III. El Año Litúrgico
Finalmente, en este domingo I de Adviento empezamos un nuevo año litúrgico. No es simplemente “recordar” algo que ocurrió hace mucho tiempo, como tantas efemérides que celebramos de la historia nacional, o de otros acontecimientos. En estas celebraciones civiles recordamos algo que ocurrió hace tiempo, pero lo pasado es pasado. En cambio el año litúrgico, según enseña Pío XII en su encíclica Mediator Dei, de 1947, con afirmaciones de densidad teológica no superada por el Vaticano II, “no es una fría e inerte representación de hechos que pertenecen al pasado o una simple y desnuda reevocación de realidades de otros tiempos. Es más bien Cristo mismo que sigue viviendo en su Iglesia y que prosigue el camino de inmensa misericordia por Él iniciado con piadoso designio en esta vida mortal cuando pasó derramando bienes (Hech 10,38), a fin de poner a las almas humanas en contacto con sus misterios y hacerlas vivir por ellos; misterios que están perennemente presentes y operantes (...), porque perduran en nosotros, con su efecto, siendo cada uno de ellos, en la manera adecuada a su índole particular, causa de nuestra salvación”.
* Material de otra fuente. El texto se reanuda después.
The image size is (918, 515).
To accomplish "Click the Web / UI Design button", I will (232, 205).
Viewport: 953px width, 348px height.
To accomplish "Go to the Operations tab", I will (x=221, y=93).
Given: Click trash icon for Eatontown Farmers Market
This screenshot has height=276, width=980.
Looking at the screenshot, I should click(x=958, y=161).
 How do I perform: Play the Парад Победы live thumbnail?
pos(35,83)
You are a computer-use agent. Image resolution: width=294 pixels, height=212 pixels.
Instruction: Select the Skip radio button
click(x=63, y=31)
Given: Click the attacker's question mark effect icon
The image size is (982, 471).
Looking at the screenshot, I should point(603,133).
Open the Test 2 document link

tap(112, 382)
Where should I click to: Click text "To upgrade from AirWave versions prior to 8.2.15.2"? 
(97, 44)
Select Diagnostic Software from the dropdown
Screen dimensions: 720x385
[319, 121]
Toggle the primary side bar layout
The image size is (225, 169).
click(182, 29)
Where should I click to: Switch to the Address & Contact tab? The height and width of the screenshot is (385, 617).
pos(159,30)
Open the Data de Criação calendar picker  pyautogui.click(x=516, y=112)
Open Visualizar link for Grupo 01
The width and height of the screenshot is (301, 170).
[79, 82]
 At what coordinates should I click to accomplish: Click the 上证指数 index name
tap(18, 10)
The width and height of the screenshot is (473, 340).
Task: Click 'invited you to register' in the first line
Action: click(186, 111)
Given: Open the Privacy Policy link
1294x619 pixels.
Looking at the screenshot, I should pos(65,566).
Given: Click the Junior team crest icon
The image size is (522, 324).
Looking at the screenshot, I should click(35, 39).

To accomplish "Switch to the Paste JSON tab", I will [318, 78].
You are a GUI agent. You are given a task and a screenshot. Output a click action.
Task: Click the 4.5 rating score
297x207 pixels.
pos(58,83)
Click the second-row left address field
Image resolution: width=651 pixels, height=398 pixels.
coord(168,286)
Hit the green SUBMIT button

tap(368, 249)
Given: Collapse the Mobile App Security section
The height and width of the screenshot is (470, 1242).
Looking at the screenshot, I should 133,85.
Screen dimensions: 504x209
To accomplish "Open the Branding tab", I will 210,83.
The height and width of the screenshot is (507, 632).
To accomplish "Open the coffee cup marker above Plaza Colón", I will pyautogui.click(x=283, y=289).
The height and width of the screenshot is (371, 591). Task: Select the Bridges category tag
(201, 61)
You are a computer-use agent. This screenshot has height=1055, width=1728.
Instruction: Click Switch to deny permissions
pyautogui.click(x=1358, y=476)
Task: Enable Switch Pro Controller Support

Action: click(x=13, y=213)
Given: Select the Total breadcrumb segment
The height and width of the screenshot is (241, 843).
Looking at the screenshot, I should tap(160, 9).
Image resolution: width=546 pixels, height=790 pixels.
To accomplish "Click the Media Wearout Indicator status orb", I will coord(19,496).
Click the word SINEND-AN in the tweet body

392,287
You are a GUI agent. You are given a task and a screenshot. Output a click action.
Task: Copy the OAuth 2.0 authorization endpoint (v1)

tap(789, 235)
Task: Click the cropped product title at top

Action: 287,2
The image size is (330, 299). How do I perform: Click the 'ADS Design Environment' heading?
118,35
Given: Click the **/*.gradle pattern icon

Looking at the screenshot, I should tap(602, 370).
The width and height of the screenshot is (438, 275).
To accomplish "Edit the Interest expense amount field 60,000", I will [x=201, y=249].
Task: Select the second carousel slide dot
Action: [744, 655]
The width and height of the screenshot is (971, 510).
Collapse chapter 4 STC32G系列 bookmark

Quizás alguna vez habremos envidiado a los que tuvieron la fortuna de ser contemporáneos y conciudadanos de Jesús de Nazaret, y pudieron verle y escucharle. No los envidiemos, porque (aparte de que la mayoría de ellos no creyeron en Jesús, a pesar de sus milagros) el año litúrgico nos hace contemporáneos de nuestro Redentor. El torrente de gracia que mana de sus misterios se derrama sobre nosotros y nos desborda. Por nuestras deficientes disposiciones, sólo asimilamos una pequeñísima parte de su fuerza salvadora. Un solo año litúrgico vivido plenamente bastaría para configurarnos plenamente con Cristo, pero ya que no somos capaces de ello, el Señor nos reitera su ofrecimiento. El don de un nuevo año litúrgico es la oportunidad de empezar de nuevo.